__O que fazer__. Por favor, reescreva de forma mais breve o parágrafo do trecho sobre neuralgia do trigêmeo que começa com "Segundo o Manual MSD", mantendo os fatos principais.

Segundo o Manual MSD, referência médica publicada pela empresa farmacêutica Merck & Co., a causa da neuralgia do trigêmeo é o posicionamento anormal de uma artéria que comprime o nervo do trigêmeo. Essa compressão leva à dor aguda e intensa na parte inferior da face, podendo afetar apenas um lado do rosto ou ambos.

Em alguns casos, a neuralgia do trigêmeo pode ser consequência de uma lesão dos nervos causada pela esclerose múltipla. Em raras situações, a condição é resultante de um tumor que comprime o nervo do trigêmeo.

Como funciona a sedação profunda e quando é indicada?

De acordo com Vinícius Boaratti Ciarlariello, neurologista do Departamento de Pacientes Graves do Hospital Israelita Albert Einstein, a cetamina é um medicamento conhecido por, em doses altas, ser um sedativo dissociativo utilizado em procedimentos cirúrgicos e em pacientes graves em Unidade de Terapia Intensiva (UTI).

__Dados disponíveis__.
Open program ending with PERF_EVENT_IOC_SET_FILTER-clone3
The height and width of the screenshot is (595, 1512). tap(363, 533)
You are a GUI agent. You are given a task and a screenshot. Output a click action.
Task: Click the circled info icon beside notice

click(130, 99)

==

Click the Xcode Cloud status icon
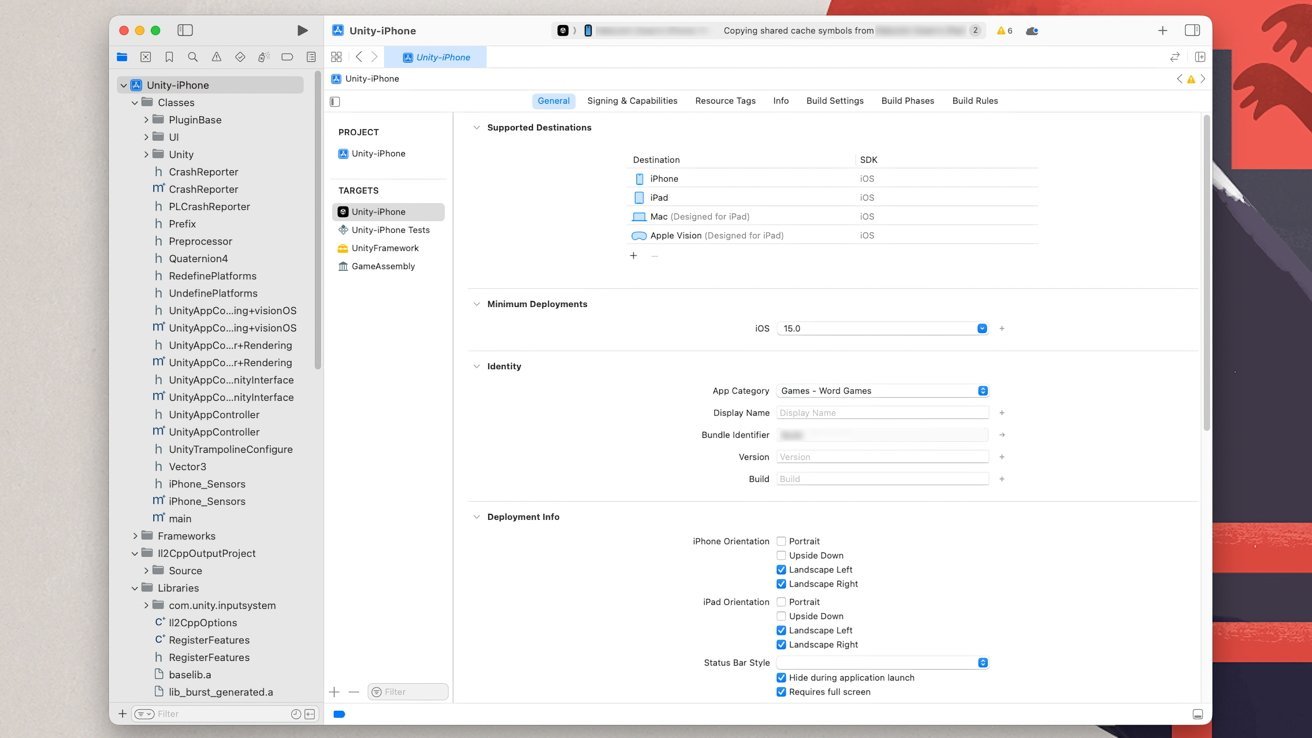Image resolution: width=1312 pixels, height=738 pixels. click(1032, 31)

--

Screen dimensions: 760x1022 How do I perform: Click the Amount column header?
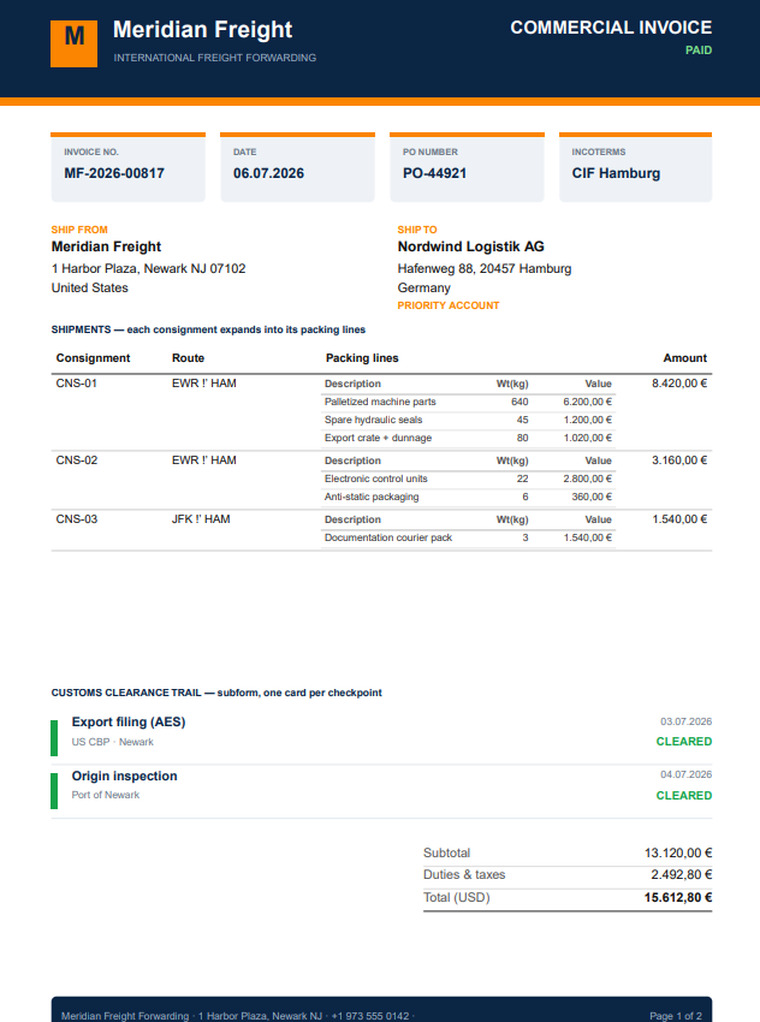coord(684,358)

__Área de resposta__. Conforme o Manual MSD, da Merck & Co., a neuralgia do trigêmeo é causada por uma artéria em posição anormal que comprime o nervo do trigêmeo. Isso provoca dor aguda e intensa na parte inferior da face, em um ou nos dois lados do rosto.